-- EXERCISE INSTRUCTIONS --
Among these entries, count the lines containing the word "below" and answer with only the number.

-- SUPPLIED DATA --

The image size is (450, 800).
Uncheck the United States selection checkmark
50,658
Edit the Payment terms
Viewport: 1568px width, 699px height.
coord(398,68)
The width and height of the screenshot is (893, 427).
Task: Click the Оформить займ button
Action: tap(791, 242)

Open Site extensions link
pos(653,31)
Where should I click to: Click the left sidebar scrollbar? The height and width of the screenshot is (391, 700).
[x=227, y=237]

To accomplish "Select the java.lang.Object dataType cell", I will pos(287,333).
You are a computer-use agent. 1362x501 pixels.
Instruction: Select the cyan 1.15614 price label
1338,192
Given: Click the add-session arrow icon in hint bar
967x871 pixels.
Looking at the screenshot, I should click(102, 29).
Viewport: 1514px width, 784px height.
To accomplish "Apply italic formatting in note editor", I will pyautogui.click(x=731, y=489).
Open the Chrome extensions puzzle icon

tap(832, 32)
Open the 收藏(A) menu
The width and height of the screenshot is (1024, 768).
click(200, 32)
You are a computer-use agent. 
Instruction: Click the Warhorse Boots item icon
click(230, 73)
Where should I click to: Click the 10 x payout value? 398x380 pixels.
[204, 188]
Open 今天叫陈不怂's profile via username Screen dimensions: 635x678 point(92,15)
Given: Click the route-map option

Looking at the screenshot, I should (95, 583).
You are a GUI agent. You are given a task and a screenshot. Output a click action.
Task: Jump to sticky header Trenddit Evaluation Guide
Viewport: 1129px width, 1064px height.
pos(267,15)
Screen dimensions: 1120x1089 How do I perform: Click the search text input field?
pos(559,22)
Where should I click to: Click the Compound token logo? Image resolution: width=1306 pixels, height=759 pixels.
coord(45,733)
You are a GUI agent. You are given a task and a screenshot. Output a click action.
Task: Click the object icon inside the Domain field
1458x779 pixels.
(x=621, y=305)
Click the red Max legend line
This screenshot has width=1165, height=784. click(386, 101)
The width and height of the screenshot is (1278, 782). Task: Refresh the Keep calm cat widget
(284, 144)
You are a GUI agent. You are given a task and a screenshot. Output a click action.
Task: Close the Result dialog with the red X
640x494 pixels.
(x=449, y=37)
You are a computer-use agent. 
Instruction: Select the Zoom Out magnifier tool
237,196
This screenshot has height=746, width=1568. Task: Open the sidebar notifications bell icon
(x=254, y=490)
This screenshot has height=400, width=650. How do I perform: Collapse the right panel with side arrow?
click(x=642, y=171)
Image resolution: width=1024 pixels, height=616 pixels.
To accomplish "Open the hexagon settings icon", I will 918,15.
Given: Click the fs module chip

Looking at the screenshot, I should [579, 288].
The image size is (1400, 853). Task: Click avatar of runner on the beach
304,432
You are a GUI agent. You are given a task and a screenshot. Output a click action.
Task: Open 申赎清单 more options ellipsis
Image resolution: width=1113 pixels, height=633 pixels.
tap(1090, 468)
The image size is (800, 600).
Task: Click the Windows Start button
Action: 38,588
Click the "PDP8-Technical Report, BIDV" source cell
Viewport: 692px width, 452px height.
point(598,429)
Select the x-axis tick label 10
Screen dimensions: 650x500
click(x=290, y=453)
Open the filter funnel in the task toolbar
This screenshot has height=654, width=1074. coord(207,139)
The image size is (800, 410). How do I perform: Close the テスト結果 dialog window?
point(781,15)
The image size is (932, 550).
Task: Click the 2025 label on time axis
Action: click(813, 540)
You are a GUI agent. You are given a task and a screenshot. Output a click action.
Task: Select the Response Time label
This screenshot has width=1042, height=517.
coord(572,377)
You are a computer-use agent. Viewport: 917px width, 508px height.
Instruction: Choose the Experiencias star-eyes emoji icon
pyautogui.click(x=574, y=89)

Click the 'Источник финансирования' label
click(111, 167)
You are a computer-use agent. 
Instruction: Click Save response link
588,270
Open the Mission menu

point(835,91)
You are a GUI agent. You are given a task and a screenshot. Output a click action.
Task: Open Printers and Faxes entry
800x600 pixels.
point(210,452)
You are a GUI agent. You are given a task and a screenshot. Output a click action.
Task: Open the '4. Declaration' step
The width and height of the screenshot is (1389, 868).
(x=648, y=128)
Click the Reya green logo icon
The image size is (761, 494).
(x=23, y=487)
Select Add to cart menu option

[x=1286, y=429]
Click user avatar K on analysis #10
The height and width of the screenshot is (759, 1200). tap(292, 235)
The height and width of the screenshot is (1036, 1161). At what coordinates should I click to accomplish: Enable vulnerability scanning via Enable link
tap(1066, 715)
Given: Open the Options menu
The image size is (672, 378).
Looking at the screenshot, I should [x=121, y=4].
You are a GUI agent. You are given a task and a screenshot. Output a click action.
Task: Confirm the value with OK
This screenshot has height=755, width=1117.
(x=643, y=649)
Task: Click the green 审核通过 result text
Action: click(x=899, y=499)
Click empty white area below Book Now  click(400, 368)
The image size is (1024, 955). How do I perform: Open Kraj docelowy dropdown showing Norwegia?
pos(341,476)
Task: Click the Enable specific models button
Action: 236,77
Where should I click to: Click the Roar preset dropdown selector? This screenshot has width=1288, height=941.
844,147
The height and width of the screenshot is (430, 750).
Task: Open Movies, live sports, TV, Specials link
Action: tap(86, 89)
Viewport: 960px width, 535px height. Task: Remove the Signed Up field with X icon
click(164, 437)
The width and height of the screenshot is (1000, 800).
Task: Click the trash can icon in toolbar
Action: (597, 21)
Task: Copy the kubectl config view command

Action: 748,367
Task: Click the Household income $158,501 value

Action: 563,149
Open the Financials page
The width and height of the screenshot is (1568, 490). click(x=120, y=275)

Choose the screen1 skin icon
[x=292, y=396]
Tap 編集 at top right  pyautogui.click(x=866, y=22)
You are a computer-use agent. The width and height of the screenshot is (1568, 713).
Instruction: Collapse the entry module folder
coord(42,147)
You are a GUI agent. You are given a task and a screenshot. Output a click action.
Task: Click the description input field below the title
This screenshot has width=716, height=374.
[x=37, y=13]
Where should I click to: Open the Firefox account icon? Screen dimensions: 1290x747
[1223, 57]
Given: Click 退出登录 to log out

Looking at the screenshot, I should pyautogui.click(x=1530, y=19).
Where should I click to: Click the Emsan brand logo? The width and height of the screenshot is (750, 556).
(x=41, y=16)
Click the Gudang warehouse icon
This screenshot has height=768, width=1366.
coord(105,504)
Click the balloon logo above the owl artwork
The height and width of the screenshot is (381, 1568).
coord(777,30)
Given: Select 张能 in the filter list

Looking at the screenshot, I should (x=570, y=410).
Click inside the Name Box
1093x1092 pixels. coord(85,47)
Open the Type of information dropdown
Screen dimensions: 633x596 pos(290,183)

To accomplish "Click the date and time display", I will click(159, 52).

-- OUTPUT OF THE EXERCISE --
2